The Four Dangerous Fallacies of the Trump-Cotton-Perdue Immigration Plan
The following article was authored by Immigration Works President Tamar Jacoby and originally published on New York Daily News.
President Trump gets one big thing right when he talks about immigration: We need an immigration system that serves American interests, putting American workers first, not the rights of immigrants or would-be immigrants. Last week, he announced a set of principles that he hopes will guide Congress in crafting new immigration legislation. He and his allies in Congress, most notably Sens. Tom Cotton (R-Ark.) and David Perdue (R-Ga.), defend them by claiming they will create jobs, reduce unemployment and raise Americans' wages — particularly for the working class. These are essential goals, and the President's promises will resonate with millions of workers and families struggling to keep up with globalization and technological change.

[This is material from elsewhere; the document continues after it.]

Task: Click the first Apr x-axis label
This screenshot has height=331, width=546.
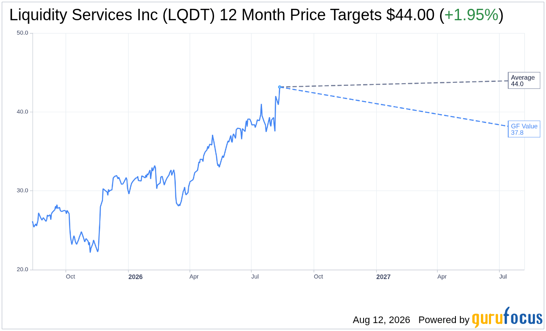Action: pos(194,276)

Unfortunately, the "merit-based" reforms Trump and his allies propose are unlikely to advance any of these aims and, if anything, will hurt American workers by slowing economic growth and eliminating jobs.
The President's "merit-based" immigration proposal is based on four dangerous fallacies.
The first is that only highly skilled workers contribute to the economy and create jobs for Americans. The President and his allies are right: skilled immigrants drive innovation and productivity, spurring economic growth and creating jobs.
But less-skilled immigrants too contribute to the economy. On the whole, they are different from American workers — less-educated, less-skilled, with weaker communications skills — and because they are different, they fill job niches that would otherwise go unfilled, rounding out the workforce at many firms and enabling businesses to expand.
Consider the owner of a small restaurant group who wants to open another eatery. If he can't find workers willing to take jobs bussing tables and washing dishes, he won't be able to open a new restaurant. But if he can hire dishwashers and moves ahead with the project, he will likely hire an American chef, American waiters and one or more American managers. The venture will also create work for an American architect, an American designer, nearby farmers, a bank, a laundry, a hauling firm and a host of other local businesses.
The second fallacy: that fewer immigrants would be better for the economy. The centerpiece of the President's proposal — arguably its most radical provision — would cut legal immigration in half by sharply reducing family-based visas in favor of employment-based admissions. In this case too, the President and his allies get the answer half right.
The U.S. immigration system puts a heavy emphasis on family-based migration, with the overwhelming majority of the green cards issued every year going to relatives of other immigrants already living in the U.S. Just 7% of permanent visas go to newcomers coming to the country expressly to work. Most other developed countries balance these two categories very differently, often reserving a plurality or majority of visas for employment-based immigrants - and the U.S. should consider rebalancing.
What the President's proposal does not recognize: Most immigrants admitted on family-based visas get a job when they get here. Foreign-born men are much more likely to be in the labor force than native-born men. Immigrants are less likely to be unemployed. According to a group of leading economists convened in 2016 by the National Academy of Sciences, newcomers and their children will account for the "vast majority" of labor force growth in years to come.
And economists across the board agree: There can be little economic growth without an expanding labor force.
The third fallacy: that less-skilled immigrants reduce wages for most Americans. Trump and his allies accept the conventional wisdom that admitting thousands of less-skilled, low-paid foreigners reduces wages for native-born workers. This sounds plausible, and many Americans believe it to be true.
The only problem: Economists have been scouring wage trends for many years and cannot find a significant wage effect. Virtually no economist, even those highly skeptical of immigration, believes that it reduces wages for U.S. workers who have graduated from high school - the overwhelming majority of the U.S. labor force. Economists differ somewhat about the effect on Americans without a high school diploma — today, less than 10% of the workforce.
But even in this case, researchers agree that the effect is small — perhaps 5% over 20 years. Meanwhile, even these less-educated Americans benefit from cheaper food, housing, clothing and other goods and services — cheaper thanks to the relatively low cost of immigrant labor.
The fourth: that the government knows how to predict labor needs and determine which workers have "merit" in the eyes of employers. The President and his allies propose to dramatically change the way we select immigrants, moving to a point system they say is modeled on programs in place in Canada and Australia.
This too sounds good in theory: recruit the super-skilled and admit only the best and brightest.
But here too, policymakers in Canada and Australia have found, what sounds good on paper doesn't always work. Both countries have moved away from admissions based solely on applicants' resumes, taking more and more account over the years of national labor markets, employers' needs, applicants' prior experience in the destination country and other variables that have nothing to do with skills.
Even more concerning, most U.S. employers strongly oppose a point system. The last time one was proposed, in 2007, high-tech companies, hospitals and financial firms were all but unanimous, arguing that only they, not the government, could identify the skills and talent they need to grow their operations and continue contributing to the economy.
It's a policy priority in Washington and beyond: Lawmakers in both parties rightly want to help the working class, creating jobs and raising wages. But new immigration legislation based on a set of proven fallacies will likely do more harm than good. The President and Congress should rethink. There has to be a better way.